When my former dominant introduced me to all this he told me to go and find out as much as I could by researching online and to talk to him about the questions I had. I found a list like this, and he thought it would be fun to go through it. It was not a heavy duty thing, nor did he rely on it to get to know me, but there were many things I had never heard of before and he was able to answer my questions about different sorts of play I had never even thought of before... it was educational for me really, and he used it for that.

I would agree with others here, if we had not had any sort of on going dialogue and that was thrust at me from the start I would probably not like it.

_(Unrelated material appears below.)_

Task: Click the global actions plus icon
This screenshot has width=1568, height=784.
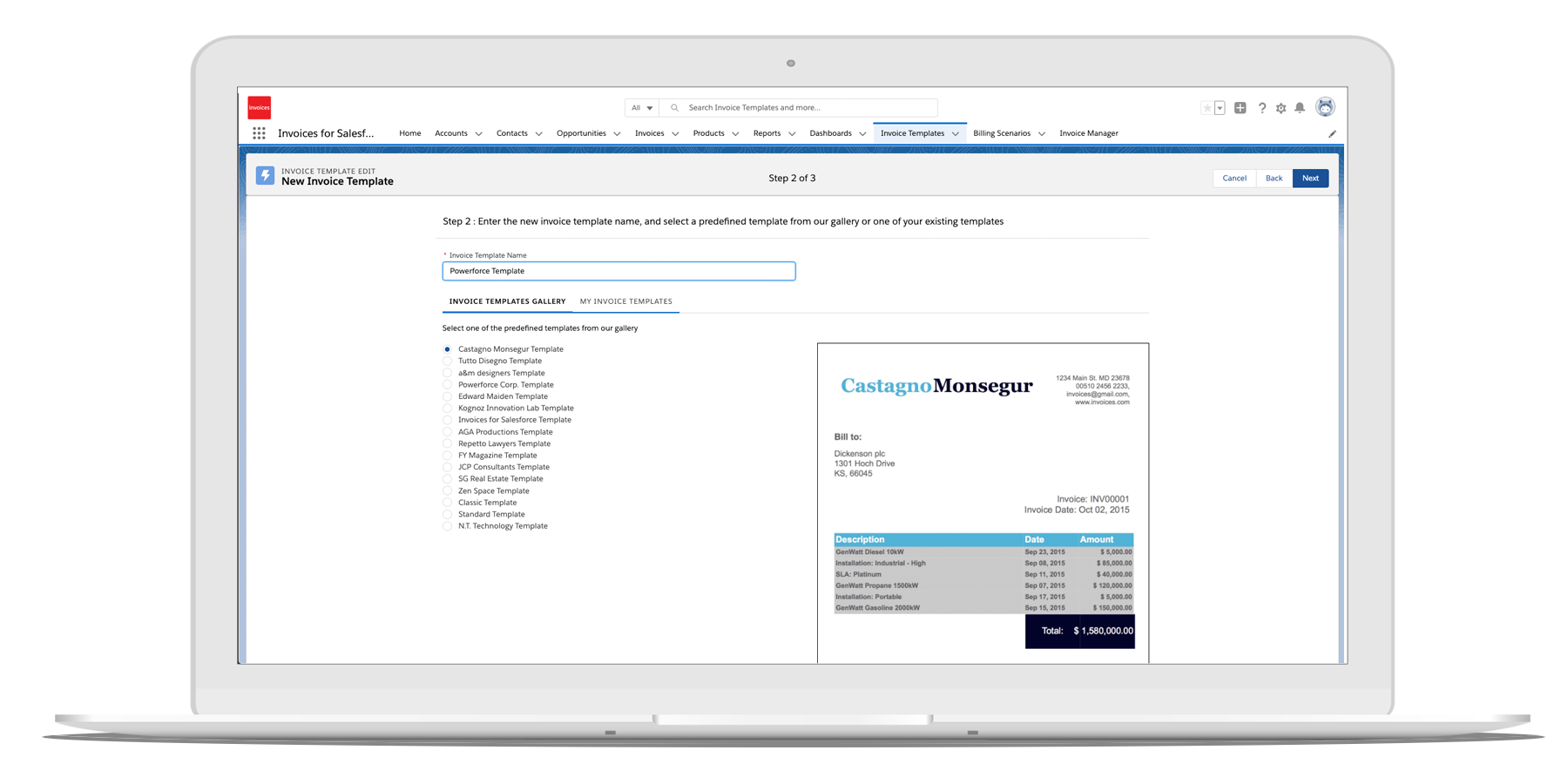Action: coord(1240,108)
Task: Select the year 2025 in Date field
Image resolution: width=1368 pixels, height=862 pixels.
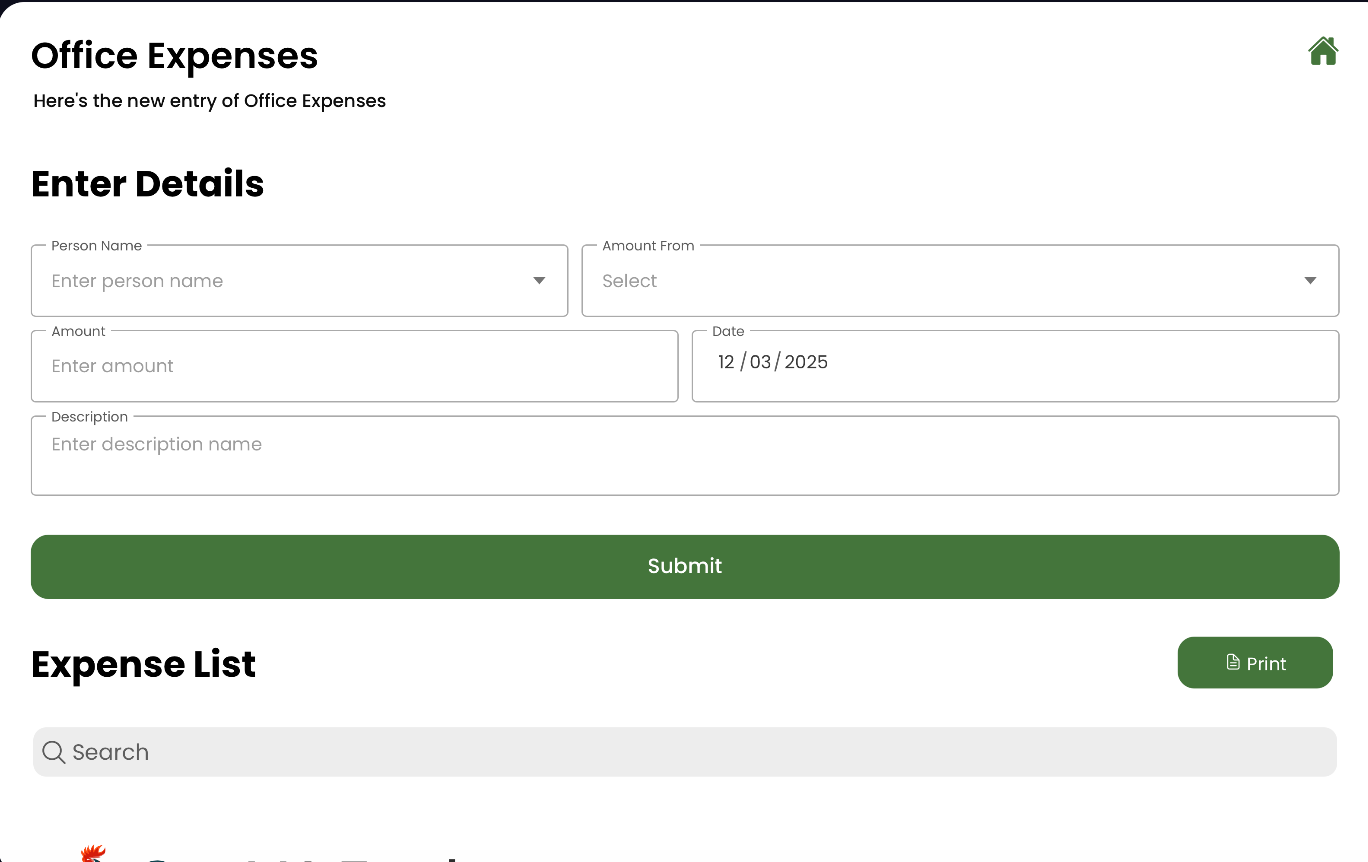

My Daddy did not use one... but he decides what is good for me to try anyways...lol




slaverosebeauty -> RE: Submissive Questionaire (5/29/2007 9:09:39 AM)

The reason for a questionaire is to get an idea about a person; likes, dislikes, curosities, what they have or have not done, what they enjoyed, didn't enjoy; its like everything else, its a tool. If you are looking for LTR or for marriage, you would want to know those things, its a way to get to know eachother.

Red flags would go up if someone did NOT want to see it after I offered it; what are they afraid of?? A few men have asked JUST for an abreviated list, with just [hard]limits and the ones that were '5's aka 'must haves.' Its a starting point.

I am NOT new {over 5 yrs off adn on of r/t plus years before that of readign and talking to others}, and using a checklist.playlist is right up there with SSC and safecalls, it shows that you're smart enough to want to get to know someone and that you want things to be 'right' and not just casual.




viperess -> RE: Submissive Questionaire (5/29/2007 10:40:12 AM)

Greetings PagerNY,

Many view questionaires differently. i for one never saw one until Master sent one to me before i came here. It was not used to see if He wanted me as He had already put me under consideration and was only waiting my arrival here. personally i am so very glad He did have me fill it out as it made me look at how i viewed many things i had done and also made me wonder about those i had not. It had me rate things from 1 to 5 as to my likings, also if it was something i did not like to explain why or to say if it was something i had not done in the past. If You would be interested in a copy of it You could message Him as i believe He would be more than happy to send You a link for it. After having been harmed by a couple Masters i was lerry of a few things but because of the list i was able to explain myself and He knew what things He would most likely need to move a little slower on so i would not fight and possiable harm myself. It has worked beautifully and i would suggest more to use a questionaire for that reason.
Respectfully,




Archer -> RE: Submissive Questionaire (5/29/2007 12:32:34 PM)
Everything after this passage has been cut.